Report finds squatters among most vulnerable
Squatters are more likely to suffer from mental illness and drug addiction than other homeless people, according to a new report.
Homelessness charity Crisis commissioned the centre for regional economic and social research at Sheffield Hallam University to undertake research looking at homelessness and squatting.
The research, Squatting: a homelessness issue, also revealed that single people who are not a priority for social housing and people with limited access to benefits were much more likely to end up squatting.
The report was commissioned by the charity as the government consultation into the criminalisation of squatting comes to an end on Wednesday.
The report also found that 78 per cent of homeless people who squat had approached their council for help and been recognised as homeless but were not entitled to housing as they were not considered a priority.
Dr Kesia Reeve, leader of the research at CRESR, said: ‘The true plight of squatters revealed by this report is deeply shocking. They have extremely high incidences of mental and physical ill health, learning disabilities, drug and alcohol dependency and a raft of other disadvantages.
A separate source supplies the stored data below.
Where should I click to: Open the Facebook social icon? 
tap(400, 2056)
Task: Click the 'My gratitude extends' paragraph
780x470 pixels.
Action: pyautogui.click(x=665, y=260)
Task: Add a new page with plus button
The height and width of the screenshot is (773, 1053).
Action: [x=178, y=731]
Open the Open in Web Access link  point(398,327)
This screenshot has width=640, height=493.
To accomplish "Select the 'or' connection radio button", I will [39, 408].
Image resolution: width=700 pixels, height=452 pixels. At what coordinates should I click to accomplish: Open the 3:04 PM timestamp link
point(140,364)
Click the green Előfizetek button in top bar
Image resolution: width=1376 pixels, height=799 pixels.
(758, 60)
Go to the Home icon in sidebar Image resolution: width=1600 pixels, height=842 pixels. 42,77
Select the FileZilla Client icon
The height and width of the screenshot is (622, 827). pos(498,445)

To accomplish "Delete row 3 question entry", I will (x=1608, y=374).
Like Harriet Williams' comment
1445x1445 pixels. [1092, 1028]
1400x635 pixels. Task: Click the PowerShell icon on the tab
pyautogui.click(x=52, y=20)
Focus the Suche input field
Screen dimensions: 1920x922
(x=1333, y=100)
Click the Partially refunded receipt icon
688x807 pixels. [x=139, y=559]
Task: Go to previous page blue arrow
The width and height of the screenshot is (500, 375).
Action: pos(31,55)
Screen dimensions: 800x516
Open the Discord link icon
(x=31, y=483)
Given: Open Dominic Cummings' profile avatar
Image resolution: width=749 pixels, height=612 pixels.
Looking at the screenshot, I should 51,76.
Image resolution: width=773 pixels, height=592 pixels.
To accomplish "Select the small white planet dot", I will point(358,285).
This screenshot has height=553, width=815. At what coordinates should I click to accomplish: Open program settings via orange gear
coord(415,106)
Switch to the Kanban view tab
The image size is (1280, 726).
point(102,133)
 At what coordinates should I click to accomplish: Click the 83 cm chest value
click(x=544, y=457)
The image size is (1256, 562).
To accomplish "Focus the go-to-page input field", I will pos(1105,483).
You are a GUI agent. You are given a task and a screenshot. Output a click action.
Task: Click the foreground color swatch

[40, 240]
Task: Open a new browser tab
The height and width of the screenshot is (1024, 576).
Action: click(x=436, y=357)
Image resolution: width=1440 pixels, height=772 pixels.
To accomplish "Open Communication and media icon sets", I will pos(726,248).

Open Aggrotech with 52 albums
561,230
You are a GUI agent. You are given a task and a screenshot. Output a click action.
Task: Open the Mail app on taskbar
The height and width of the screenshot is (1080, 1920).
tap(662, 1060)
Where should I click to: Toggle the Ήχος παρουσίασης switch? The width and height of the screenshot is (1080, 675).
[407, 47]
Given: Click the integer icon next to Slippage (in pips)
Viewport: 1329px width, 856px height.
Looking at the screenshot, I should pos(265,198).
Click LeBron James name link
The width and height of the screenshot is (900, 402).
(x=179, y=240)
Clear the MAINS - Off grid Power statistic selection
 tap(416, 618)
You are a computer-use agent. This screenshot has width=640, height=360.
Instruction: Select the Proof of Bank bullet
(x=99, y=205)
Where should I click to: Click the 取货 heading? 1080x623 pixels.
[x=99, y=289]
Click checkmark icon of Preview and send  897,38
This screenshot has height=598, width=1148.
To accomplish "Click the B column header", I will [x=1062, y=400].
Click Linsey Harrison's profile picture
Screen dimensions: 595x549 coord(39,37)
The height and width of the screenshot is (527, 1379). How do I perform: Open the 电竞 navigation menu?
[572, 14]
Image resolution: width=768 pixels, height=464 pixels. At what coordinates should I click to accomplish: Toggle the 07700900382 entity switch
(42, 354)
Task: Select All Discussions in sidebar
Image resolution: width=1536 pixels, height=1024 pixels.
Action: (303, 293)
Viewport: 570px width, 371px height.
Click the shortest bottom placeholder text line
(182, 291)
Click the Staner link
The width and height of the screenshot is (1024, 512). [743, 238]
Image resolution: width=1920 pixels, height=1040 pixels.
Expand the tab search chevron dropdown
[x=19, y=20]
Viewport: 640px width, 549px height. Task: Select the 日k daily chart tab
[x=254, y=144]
‘They squat out of necessity, not choice, in atrocious conditions where they are least likely to be disturbed. These are people that need help – not criminalisation.’
The research concludes that criminalising squatters will criminalise a very vulnerable group of people and that far from being a criminal justice issue, squatting should be treated as a welfare and housing issue.
Leslie Morphy, chief executive of Crisis, said: ‘It is clear from this research that many people who resort to squatting do so out of sheer desperation, and in appalling conditions.
‘If the government must change a law it should be to ensure all homeless people get the help they desperately need from local councils instead of criminalising some very vulnerable people.’